Explanation of CopyNet, the third version of seq2seq, and its implementation

Introduction

Synopsis up to the last time http://qiita.com/kenchin110100/items/b34f5106d5a211f4c004 http://qiita.com/kenchin110100/items/eb70d69d1d65fb451b67

Normal seq2seq, Attention Model, this time I implemented CopyNet.

We will first explain CopyNet, then the implementation and its results.

CopyNet

What is CopyNet?

To explain CopyNet, let's start with a review of Seq2Seq.

Sequence to Sequence

Seq2Seq is a type of Encoder Decoder model, in which the Encoder converts the utterance sentence ("How are you feeling?") Into a vector, and the Decoder outputs the response sentence ("I feel good") from that vector.

In Seq2Seq Encoder, only the last output intermediate vector was considered, but the Attention Model was to consider more various intermediate vectors.

Attention Model

Now, think about what you do with CopyNet, when the utterance is "How are you feeling?" And the response is "I feel good."

The word is used in both utterances and responses. The idea of CopyNet is to make it easier for the Decoder side to generate the words used in the utterance.

CopyNet

(The figure is just an image)

The reason why CopyNet is good is that it can handle unknown words. For example, even if you do not have the word when learning, you can respond using the word by copying.

In the following, I will introduce two papers on CopyNet.

Jiatao Gu et al.

This is the original paper of CopyNet Gu, Jiatao, et al. "Incorporating copying mechanism in sequence-to-sequence learning." arXiv preprint arXiv:1603.06393 (2016).

Gu, Jiatao, et al

The figure used in the paper is the one above, but if you take a closer look, it will look like the figure below.

Copy mode and StateUpdate

The method proposed by Gu et al. Has two main mechanisms: StateUpdate and CopyMode.

In StateUpdate, if the word input to Decoder is a word () included in the utterance, the intermediate vector of that word (output by Encoder) is input.

In CopyMode, if the word you expect to output is included in the utterance sentence (), the intermediate vector is used to increase the probability of occurrence of so that the word can be easily output.

(The explanation is pretty bad, but please read the paper for details ...)

Ziqiang Cao et al.

I would like to introduce another paper related to CopyNet.
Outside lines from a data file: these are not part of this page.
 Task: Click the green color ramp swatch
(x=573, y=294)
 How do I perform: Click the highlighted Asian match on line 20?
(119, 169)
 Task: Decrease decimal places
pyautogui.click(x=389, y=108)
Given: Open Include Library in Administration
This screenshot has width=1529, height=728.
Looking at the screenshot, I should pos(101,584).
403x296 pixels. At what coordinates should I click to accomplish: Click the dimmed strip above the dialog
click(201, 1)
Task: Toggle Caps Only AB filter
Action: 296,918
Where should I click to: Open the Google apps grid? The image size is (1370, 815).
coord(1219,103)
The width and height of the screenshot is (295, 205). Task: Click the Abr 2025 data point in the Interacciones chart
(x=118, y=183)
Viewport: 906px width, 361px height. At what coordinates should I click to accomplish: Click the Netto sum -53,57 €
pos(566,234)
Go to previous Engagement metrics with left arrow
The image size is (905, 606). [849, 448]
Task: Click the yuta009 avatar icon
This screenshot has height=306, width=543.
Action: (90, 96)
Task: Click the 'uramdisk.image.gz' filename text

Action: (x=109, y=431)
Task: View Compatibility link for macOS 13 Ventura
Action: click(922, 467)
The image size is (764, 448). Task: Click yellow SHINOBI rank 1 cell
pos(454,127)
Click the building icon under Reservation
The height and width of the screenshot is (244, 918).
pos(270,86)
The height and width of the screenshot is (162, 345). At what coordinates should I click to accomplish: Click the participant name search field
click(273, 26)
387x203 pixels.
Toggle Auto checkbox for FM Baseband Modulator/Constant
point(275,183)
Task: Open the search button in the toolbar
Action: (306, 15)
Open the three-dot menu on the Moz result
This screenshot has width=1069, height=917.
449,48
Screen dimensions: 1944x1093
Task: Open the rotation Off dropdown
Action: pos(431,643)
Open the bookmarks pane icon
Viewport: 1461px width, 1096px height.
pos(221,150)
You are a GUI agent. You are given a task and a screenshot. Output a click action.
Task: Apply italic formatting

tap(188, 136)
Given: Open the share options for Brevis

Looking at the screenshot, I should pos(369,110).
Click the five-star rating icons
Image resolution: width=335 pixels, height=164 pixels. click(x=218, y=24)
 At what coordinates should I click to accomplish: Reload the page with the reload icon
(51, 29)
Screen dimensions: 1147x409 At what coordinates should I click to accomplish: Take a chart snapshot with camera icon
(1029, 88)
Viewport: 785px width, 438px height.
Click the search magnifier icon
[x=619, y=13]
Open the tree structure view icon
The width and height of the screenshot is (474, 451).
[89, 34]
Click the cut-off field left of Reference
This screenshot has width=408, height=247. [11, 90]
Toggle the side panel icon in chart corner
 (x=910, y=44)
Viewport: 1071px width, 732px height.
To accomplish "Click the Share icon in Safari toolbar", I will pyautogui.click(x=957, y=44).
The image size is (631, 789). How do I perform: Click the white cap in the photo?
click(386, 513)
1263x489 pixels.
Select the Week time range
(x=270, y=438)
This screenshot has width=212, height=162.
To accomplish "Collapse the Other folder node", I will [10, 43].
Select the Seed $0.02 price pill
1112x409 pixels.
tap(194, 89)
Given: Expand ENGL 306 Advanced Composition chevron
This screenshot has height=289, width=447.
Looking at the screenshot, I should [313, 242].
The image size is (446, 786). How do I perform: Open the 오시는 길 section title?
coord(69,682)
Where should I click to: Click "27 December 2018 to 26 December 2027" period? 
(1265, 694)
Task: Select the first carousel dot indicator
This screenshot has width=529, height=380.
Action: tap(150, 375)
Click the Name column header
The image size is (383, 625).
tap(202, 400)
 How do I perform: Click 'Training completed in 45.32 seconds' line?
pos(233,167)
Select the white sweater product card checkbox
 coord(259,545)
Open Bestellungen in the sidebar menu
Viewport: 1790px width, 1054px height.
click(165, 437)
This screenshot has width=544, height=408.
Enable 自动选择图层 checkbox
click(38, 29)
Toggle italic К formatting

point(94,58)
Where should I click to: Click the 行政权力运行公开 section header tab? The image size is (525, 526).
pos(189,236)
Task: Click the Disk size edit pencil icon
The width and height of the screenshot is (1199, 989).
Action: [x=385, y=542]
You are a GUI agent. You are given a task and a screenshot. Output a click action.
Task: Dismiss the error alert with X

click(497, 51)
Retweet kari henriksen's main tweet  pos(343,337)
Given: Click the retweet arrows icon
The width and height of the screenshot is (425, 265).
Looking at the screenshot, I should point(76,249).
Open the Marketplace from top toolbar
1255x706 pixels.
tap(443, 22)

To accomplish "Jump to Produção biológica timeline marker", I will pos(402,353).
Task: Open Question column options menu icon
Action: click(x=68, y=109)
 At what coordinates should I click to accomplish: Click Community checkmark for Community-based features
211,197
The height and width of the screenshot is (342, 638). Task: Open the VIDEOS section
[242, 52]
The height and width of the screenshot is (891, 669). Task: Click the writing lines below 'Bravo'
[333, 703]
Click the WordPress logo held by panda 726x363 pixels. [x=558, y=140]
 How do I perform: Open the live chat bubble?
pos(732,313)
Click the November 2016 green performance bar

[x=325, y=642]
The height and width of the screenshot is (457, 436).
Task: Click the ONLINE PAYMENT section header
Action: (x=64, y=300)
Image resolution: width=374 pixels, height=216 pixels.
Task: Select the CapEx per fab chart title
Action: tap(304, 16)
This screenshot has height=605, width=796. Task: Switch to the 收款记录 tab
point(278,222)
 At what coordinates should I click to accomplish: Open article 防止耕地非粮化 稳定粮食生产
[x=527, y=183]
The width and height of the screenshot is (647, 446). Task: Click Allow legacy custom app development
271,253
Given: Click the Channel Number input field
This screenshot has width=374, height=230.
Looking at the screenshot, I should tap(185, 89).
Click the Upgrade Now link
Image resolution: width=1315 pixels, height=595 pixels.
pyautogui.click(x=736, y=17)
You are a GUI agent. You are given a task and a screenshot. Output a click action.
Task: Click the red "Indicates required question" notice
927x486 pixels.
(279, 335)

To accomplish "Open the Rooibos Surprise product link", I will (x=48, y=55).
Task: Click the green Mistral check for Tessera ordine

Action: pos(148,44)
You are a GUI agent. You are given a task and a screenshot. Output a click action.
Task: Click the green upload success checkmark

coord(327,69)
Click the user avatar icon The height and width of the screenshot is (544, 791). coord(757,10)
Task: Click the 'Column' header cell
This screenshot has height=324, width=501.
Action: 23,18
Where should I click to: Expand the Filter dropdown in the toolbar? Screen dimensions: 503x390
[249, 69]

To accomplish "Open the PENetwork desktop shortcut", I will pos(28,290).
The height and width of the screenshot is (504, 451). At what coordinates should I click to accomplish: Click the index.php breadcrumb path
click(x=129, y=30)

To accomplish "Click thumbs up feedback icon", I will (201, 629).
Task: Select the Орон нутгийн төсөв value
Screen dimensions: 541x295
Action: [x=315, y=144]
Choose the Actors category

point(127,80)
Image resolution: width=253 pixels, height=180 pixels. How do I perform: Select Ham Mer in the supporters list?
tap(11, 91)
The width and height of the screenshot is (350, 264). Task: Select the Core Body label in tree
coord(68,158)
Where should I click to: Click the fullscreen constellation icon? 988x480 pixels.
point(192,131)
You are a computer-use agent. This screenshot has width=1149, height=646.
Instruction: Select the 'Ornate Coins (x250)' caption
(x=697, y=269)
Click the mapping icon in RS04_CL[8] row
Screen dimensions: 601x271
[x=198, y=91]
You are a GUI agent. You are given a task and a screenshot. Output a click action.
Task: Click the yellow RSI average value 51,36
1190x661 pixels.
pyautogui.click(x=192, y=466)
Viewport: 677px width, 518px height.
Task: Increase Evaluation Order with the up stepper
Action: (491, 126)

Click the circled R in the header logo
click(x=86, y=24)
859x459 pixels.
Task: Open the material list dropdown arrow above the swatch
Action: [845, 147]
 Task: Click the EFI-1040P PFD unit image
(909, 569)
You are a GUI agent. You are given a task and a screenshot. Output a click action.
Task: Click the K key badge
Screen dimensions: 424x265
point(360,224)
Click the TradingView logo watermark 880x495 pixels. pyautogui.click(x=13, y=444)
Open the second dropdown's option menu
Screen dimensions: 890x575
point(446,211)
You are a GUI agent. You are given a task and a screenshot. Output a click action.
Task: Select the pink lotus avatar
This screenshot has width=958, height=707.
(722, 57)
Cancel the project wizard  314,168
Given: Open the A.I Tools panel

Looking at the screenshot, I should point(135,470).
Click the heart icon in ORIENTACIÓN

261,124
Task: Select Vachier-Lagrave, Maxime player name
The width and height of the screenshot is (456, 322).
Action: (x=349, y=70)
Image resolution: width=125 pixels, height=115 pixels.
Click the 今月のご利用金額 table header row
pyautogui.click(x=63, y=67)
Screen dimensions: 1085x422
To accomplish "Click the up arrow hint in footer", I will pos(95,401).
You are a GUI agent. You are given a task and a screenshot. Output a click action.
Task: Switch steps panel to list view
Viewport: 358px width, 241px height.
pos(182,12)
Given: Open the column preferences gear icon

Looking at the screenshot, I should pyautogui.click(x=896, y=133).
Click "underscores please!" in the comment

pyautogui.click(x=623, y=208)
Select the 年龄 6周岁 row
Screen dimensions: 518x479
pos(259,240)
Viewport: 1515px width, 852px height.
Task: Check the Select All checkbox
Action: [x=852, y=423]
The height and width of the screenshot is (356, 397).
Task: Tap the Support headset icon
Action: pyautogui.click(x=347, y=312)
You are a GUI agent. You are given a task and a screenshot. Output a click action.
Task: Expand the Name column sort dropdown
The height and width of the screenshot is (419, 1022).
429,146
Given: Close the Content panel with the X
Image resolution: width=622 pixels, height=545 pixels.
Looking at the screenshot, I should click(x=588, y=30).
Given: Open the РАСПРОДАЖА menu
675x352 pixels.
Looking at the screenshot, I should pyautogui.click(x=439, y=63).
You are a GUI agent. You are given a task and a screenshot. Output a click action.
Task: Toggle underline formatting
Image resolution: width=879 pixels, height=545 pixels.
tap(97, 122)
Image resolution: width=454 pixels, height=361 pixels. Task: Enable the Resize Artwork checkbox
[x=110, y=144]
Strictly speaking, it is not CopyNet, but the following papers implement a similar mechanism.

Cao, Ziqiang, et al. "Joint Copying and Restricted Generation for Paraphrase." arXiv preprint arXiv:1611.09235 (2016).

Ziqiang Cao et al.

(Figure used in the paper)

This one is a little simpler, and if you briefly explain it, it will be as follows.

Restricted Generative Decoder

The policy is to use the weight calculated by the Attention Model as it is.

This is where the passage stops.